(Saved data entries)
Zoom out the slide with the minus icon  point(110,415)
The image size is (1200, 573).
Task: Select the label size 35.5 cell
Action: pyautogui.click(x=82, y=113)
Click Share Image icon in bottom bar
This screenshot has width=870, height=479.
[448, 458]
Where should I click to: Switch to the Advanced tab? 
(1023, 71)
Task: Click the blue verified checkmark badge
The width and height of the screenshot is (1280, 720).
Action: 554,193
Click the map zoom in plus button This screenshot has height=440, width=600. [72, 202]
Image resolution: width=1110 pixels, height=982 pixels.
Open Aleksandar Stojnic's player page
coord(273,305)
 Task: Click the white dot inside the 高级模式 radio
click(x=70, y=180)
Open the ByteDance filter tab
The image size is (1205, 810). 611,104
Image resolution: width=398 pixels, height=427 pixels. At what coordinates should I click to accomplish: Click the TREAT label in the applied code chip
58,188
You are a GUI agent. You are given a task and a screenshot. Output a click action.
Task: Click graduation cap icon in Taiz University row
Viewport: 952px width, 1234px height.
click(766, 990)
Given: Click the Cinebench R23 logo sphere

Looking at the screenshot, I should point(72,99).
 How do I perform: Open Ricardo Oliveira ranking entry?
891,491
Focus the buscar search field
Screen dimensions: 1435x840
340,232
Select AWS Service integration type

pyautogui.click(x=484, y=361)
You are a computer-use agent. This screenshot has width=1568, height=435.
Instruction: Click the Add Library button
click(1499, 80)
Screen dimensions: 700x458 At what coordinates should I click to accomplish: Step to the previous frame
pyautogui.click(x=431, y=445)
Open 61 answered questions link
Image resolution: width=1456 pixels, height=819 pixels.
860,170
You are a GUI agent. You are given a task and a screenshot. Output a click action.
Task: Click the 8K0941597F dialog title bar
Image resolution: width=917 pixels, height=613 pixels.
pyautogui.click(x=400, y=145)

* _Required action_
Each of the records is to be written out again exactly.

* _Response below_
Zoom out the slide with the minus icon  point(110,415)
The image size is (1200, 573).
Task: Select the label size 35.5 cell
Action: pyautogui.click(x=82, y=113)
Click Share Image icon in bottom bar
This screenshot has width=870, height=479.
[448, 458]
Where should I click to: Switch to the Advanced tab? 
(1023, 71)
Task: Click the blue verified checkmark badge
The width and height of the screenshot is (1280, 720).
Action: 554,193
Click the map zoom in plus button This screenshot has height=440, width=600. [72, 202]
Image resolution: width=1110 pixels, height=982 pixels.
Open Aleksandar Stojnic's player page
coord(273,305)
 Task: Click the white dot inside the 高级模式 radio
click(x=70, y=180)
Open the ByteDance filter tab
The image size is (1205, 810). 611,104
Image resolution: width=398 pixels, height=427 pixels. At what coordinates should I click to accomplish: Click the TREAT label in the applied code chip
58,188
You are a GUI agent. You are given a task and a screenshot. Output a click action.
Task: Click graduation cap icon in Taiz University row
Viewport: 952px width, 1234px height.
click(766, 990)
Given: Click the Cinebench R23 logo sphere

Looking at the screenshot, I should point(72,99).
 How do I perform: Open Ricardo Oliveira ranking entry?
891,491
Focus the buscar search field
Screen dimensions: 1435x840
340,232
Select AWS Service integration type

pyautogui.click(x=484, y=361)
You are a computer-use agent. This screenshot has width=1568, height=435.
Instruction: Click the Add Library button
click(1499, 80)
Screen dimensions: 700x458 At what coordinates should I click to accomplish: Step to the previous frame
pyautogui.click(x=431, y=445)
Open 61 answered questions link
Image resolution: width=1456 pixels, height=819 pixels.
860,170
You are a GUI agent. You are given a task and a screenshot. Output a click action.
Task: Click the 8K0941597F dialog title bar
Image resolution: width=917 pixels, height=613 pixels.
pyautogui.click(x=400, y=145)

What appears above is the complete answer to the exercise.